The validation story: v1 used broadband absence alone (0.29x lift — failed). v2 added urban-area + density (2.29x lift — usable). v3 tried address-based parcel join (1.56x — regressed due to 0.012% match rate). v4 used HCAD spatial join (0.43x — inverted because Mac is in Hill Country, not Harris). v5 added Hill Country parcel polygons for symmetric enrichment of both cohorts (5.99x vs all-TX, 5.91x vs HGAC — SHIP). Logistic regression AUC 0.86, lift 4.09x independently confirms — no leakage.
Output: 4,145 Mac-customer-confirmed rural targets in the dialer-ready queue, plus 10,000 ranked TX OSSF permits as expansion candidates. Symmetric spatial enrichment is the key — both cohorts get apples-to-apples treatment so the lift number is real, not an artifact.
- > 5.9–6.2x lift vs HGAC baseline (v5 validation runs, 2026-05-17)
- > Mac parcel coverage 77.8% (8,630 customers → 6,718 with derived lot_acres)
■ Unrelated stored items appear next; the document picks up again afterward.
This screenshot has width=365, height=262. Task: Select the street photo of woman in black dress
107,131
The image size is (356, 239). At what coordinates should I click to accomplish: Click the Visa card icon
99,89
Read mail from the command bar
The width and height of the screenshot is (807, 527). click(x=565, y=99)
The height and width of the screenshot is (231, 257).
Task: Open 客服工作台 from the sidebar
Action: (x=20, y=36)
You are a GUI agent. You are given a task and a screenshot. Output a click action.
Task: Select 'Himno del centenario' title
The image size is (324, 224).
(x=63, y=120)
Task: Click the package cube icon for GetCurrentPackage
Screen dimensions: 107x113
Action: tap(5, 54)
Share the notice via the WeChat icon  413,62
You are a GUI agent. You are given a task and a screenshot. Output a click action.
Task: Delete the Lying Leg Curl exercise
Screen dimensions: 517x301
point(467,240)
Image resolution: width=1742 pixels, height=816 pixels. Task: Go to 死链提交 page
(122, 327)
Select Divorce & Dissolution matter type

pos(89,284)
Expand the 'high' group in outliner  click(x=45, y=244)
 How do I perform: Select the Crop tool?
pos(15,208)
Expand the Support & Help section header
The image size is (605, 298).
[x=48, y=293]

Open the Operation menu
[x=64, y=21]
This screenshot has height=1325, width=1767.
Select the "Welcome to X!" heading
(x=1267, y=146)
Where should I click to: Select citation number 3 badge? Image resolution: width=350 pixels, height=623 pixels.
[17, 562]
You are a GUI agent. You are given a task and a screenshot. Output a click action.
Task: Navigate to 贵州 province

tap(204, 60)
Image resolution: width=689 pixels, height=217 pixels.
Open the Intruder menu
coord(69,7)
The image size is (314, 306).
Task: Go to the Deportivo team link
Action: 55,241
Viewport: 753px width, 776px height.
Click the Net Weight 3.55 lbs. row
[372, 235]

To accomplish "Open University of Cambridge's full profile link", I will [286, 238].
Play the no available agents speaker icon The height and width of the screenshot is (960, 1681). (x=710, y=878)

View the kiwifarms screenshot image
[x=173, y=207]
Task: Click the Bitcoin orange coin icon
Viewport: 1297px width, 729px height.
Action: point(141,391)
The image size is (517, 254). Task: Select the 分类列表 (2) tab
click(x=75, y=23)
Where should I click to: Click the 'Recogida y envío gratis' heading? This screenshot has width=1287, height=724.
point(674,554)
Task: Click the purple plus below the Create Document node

- > 3.66M parcel polygons across 11 CADs: HCAD, DCAD, TAD, TravisCAD, WilliamsonCAD, HaysCAD, CCAD, BastropCAD, BurnetCAD, KerrCAD, BanderaCAD
- > 4,145 Mac-customer-confirmed rural targets ready for dialer
- > 10,000 ranked TX OSSF expansion candidates exported
- > 924M FCC broadband location-provider-technology records
- > Logistic regression: AUC 0.86, precision-lift 4.09x
- > 228,255 TX OSSF permits scored
- → FL + NC multi-state v5 (FL DOR 10.8M polygons + NC OneMap 5.72M polygons loading now)
- → Census-precision geocoding deployed (85% address-precision)
- → Outcomes feedback loop live in Mac CRM (conversion-by-score-band view, ML retraining path)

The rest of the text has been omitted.